When I want to blend two textures together I often like to use the blendColors utility for a few reasons: [1] It is easy to use. [2] It is easy to see how it is working in the hypergraph display. [3] It renders faster than the Layered Texture node (and the Layered Texture node renders faster than the Layered Shader node.)

First create a new material (phong) and then create a blendColors utility from the menu, "Create > Color Utilities > Blend Colors".

MMB drag the blendColors node onto the new phong material and connect it to the color input.
In the attribute editor for the blendColors, you will see "Color1", "Color2", and "Blender". Drag the Blender slider back and forth to see how it works as a mixer for the two colors.

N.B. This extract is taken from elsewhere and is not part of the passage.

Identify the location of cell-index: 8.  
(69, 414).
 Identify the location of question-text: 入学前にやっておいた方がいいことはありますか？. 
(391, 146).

Create two File texture nodes and connect each of their color outputs to the Color1 and Color2 on the blendColors node. You can now use the Blender to fade between the two textures. (You could animate the Blender channel for a material that dissolves from one texture to another.)

For a "marble-like" combination of the two textures, you can use a third texture as the input for the Blender control. In this example, a fractal texture is used. The fractal attributes are set with a high amplitude for sharper transitions from one texture to the other:

This can be of great use for creating textures with less obvious repeating patterns. File textures #1 and #2 could be very similar, but their place2dTexture nodes could have very different repeat settings or rotations. The fractal will blend the two to create irregular patterning - good for marble, ground textures, etc.

A Layered Texture node can have the exact same result. Connect the output of each file texture to the Layered Texture's inputs[n].colors respectively, and connect the alpha output of the fractal to the inputs[0].alpha. The Layered Texture node allows you to have more than two textures composited over one another, and with more options for how the compositing is processed.